[Data provided]:
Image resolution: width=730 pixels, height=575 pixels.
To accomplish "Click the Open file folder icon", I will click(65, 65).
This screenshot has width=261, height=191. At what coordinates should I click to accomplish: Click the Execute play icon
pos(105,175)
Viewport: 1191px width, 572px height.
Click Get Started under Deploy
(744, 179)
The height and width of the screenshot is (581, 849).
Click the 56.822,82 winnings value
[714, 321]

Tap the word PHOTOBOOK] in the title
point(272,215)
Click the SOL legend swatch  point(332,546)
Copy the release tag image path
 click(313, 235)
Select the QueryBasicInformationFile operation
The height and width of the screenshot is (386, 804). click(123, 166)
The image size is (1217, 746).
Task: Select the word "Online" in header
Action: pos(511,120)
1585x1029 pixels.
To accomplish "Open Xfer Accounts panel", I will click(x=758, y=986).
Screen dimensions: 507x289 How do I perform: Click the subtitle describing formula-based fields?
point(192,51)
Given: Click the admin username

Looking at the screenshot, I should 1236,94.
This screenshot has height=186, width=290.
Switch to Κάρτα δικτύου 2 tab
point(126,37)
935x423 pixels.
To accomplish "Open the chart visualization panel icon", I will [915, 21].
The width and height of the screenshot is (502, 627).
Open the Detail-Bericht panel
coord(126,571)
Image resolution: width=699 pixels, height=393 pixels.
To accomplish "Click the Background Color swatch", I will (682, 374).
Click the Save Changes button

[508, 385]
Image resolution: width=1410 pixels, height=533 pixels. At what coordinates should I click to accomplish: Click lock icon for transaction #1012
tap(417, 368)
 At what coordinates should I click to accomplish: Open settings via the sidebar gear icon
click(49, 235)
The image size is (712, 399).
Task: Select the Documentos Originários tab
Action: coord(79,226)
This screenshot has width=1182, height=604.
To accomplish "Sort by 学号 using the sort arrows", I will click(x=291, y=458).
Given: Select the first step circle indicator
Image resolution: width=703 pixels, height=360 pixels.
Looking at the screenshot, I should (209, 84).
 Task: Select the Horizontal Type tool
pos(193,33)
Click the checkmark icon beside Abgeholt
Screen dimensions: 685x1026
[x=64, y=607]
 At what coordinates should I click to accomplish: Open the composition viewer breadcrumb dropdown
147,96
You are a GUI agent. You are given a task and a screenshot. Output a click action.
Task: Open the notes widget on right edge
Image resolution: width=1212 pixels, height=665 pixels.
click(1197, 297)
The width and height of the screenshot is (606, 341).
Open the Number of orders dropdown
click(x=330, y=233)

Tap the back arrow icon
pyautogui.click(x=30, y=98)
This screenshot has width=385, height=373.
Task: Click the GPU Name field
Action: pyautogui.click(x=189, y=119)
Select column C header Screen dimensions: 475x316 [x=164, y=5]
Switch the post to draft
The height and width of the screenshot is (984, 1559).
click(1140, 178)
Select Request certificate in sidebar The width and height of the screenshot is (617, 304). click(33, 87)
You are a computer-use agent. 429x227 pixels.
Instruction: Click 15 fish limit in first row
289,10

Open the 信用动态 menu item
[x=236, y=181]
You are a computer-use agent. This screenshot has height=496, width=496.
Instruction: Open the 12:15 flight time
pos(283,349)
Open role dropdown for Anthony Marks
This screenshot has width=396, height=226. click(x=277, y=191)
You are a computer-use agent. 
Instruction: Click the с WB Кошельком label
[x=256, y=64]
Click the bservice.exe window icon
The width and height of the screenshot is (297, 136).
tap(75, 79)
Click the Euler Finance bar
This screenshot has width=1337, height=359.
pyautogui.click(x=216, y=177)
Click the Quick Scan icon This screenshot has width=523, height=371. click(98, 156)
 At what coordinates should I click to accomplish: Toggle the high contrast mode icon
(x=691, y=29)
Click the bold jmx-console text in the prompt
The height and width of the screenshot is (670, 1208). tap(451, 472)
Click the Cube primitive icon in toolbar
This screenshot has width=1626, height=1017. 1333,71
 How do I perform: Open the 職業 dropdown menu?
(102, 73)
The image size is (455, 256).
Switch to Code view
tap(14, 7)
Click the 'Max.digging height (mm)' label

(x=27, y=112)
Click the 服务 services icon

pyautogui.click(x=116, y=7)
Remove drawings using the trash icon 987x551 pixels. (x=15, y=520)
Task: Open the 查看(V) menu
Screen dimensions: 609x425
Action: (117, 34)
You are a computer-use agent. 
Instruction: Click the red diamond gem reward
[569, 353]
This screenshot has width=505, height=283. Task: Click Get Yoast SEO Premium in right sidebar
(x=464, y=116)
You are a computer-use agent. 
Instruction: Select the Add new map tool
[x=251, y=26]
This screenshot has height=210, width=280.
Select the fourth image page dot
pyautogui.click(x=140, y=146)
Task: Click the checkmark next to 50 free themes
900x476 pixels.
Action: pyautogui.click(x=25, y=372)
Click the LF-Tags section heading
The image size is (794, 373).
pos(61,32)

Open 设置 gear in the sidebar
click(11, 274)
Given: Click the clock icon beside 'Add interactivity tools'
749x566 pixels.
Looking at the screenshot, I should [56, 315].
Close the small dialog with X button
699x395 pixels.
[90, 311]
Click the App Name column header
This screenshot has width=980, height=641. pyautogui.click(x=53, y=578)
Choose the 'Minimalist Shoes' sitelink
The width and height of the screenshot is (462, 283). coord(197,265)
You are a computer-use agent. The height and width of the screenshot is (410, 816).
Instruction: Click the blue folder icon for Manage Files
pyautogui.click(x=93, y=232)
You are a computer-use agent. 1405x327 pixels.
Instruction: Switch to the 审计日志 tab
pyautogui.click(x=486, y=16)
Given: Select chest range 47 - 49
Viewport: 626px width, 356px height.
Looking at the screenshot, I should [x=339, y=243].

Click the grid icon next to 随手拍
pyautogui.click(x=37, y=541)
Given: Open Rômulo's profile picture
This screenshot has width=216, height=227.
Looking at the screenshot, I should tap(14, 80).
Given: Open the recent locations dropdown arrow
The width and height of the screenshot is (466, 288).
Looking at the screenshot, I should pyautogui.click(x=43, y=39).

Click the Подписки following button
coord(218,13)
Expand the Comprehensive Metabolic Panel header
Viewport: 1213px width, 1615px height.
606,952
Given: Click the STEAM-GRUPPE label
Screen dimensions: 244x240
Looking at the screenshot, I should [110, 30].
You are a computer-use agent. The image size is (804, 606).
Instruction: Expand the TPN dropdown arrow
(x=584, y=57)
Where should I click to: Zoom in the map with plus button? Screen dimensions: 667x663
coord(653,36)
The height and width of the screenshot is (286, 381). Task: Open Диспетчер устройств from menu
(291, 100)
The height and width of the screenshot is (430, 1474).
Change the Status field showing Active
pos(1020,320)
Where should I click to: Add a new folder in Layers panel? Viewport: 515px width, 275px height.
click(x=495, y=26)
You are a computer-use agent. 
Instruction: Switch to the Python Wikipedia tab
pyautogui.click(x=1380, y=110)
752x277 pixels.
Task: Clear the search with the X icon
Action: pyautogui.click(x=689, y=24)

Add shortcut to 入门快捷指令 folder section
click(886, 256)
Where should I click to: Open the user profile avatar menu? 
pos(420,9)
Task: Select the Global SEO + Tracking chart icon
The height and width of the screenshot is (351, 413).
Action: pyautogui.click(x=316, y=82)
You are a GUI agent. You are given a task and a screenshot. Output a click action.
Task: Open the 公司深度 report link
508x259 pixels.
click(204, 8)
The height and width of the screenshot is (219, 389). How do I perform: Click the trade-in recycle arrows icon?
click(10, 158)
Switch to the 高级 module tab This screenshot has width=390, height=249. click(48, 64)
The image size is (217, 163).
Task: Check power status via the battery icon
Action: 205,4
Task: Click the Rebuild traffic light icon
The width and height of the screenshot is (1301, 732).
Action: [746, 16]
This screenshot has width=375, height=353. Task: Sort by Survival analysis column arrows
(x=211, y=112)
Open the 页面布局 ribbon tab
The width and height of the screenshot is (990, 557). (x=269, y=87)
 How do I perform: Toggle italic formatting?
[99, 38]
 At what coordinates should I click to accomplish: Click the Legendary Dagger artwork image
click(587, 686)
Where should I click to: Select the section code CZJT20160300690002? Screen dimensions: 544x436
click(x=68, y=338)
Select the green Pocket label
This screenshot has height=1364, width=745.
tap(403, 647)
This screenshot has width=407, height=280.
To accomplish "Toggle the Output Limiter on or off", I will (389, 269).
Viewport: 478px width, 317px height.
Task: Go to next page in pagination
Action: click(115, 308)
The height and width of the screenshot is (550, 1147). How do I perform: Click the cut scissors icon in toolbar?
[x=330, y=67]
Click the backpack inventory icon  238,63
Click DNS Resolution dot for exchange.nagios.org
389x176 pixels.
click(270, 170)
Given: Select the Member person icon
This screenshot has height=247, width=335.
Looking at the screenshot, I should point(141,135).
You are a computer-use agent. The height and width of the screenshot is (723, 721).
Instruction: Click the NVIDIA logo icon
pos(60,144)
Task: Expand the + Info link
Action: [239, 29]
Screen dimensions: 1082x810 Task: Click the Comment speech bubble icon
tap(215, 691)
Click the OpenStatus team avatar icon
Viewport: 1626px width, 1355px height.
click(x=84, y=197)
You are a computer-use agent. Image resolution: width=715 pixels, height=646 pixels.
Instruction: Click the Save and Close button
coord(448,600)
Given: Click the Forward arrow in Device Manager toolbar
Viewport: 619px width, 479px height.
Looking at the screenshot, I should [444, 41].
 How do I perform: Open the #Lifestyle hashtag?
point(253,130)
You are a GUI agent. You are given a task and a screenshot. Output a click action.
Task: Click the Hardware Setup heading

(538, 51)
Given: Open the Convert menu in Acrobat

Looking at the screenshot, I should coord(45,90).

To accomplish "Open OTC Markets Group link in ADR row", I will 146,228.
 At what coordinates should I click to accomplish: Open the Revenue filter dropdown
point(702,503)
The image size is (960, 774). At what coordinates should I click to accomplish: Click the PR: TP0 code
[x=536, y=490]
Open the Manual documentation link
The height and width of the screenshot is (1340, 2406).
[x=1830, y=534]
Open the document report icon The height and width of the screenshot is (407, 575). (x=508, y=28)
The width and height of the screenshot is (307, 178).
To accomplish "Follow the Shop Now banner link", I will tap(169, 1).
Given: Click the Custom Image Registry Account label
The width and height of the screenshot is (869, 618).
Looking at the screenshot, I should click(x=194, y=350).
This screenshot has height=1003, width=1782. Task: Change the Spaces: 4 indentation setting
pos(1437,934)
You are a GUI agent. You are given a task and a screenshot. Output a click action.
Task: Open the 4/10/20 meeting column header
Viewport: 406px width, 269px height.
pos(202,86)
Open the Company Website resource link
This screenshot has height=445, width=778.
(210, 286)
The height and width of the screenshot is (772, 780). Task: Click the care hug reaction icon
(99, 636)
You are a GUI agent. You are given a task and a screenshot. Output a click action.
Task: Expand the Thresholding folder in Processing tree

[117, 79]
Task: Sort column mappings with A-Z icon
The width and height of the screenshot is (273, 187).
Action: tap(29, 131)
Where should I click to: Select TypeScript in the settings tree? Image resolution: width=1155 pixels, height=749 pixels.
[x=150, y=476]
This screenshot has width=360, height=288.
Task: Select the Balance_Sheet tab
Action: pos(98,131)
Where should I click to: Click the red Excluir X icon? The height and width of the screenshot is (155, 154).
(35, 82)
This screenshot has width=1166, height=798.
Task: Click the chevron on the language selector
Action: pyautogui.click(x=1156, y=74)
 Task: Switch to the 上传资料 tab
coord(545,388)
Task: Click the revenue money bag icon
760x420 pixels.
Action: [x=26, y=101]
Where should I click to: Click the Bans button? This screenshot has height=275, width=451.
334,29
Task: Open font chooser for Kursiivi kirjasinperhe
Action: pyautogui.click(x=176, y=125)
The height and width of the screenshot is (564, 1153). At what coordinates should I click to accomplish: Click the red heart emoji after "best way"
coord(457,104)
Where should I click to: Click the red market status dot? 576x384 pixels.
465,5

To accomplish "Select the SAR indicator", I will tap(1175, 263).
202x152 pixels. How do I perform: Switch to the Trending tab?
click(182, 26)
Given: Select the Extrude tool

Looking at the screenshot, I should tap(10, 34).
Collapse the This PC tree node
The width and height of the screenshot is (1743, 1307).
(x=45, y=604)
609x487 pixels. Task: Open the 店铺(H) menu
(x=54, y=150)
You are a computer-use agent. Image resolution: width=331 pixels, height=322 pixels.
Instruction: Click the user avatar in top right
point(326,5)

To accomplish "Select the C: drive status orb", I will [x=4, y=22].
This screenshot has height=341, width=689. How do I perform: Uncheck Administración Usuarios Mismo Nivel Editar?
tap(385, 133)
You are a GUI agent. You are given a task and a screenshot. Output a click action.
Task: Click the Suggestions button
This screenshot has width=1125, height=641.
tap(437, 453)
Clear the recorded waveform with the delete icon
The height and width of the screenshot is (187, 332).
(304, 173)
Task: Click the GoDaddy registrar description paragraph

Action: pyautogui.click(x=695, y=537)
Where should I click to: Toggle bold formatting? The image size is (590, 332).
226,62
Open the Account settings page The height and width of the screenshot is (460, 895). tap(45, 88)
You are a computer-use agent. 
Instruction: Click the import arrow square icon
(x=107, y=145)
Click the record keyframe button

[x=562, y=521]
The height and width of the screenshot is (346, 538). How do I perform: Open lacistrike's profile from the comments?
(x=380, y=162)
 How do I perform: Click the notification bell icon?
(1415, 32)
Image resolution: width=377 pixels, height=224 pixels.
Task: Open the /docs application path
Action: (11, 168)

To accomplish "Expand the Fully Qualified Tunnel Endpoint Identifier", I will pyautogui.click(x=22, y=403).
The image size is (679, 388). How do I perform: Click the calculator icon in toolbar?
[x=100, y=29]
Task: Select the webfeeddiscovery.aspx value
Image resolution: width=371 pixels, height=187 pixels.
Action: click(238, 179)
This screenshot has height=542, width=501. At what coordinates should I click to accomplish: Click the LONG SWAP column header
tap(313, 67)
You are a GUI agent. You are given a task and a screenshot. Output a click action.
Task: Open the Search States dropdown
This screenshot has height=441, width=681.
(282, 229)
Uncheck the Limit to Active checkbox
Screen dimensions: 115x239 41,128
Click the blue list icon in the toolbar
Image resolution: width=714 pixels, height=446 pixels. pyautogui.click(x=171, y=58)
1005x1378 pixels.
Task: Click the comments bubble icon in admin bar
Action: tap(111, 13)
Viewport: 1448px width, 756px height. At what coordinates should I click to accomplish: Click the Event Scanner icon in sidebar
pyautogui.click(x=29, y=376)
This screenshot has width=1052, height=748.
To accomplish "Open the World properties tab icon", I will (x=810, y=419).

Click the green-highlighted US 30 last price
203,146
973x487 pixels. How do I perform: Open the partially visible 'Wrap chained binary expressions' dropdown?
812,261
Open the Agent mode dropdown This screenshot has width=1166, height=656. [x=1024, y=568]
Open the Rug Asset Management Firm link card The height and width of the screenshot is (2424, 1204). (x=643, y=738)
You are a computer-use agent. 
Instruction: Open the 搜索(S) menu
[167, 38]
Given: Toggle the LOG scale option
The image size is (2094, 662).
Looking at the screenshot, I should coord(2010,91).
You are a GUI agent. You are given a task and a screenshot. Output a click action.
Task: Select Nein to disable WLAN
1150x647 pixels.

[Request]: Return the data lines unchanged, beginning at the line that contains "Given: Open the Convert menu in Acrobat" and continuing through the line that contains "will tap(169, 1).", both included.

[Complete answer]:
Given: Open the Convert menu in Acrobat

Looking at the screenshot, I should coord(45,90).

To accomplish "Open OTC Markets Group link in ADR row", I will 146,228.
 At what coordinates should I click to accomplish: Open the Revenue filter dropdown
point(702,503)
The image size is (960, 774). At what coordinates should I click to accomplish: Click the PR: TP0 code
[x=536, y=490]
Open the Manual documentation link
The height and width of the screenshot is (1340, 2406).
[x=1830, y=534]
Open the document report icon The height and width of the screenshot is (407, 575). (x=508, y=28)
The width and height of the screenshot is (307, 178).
To accomplish "Follow the Shop Now banner link", I will tap(169, 1).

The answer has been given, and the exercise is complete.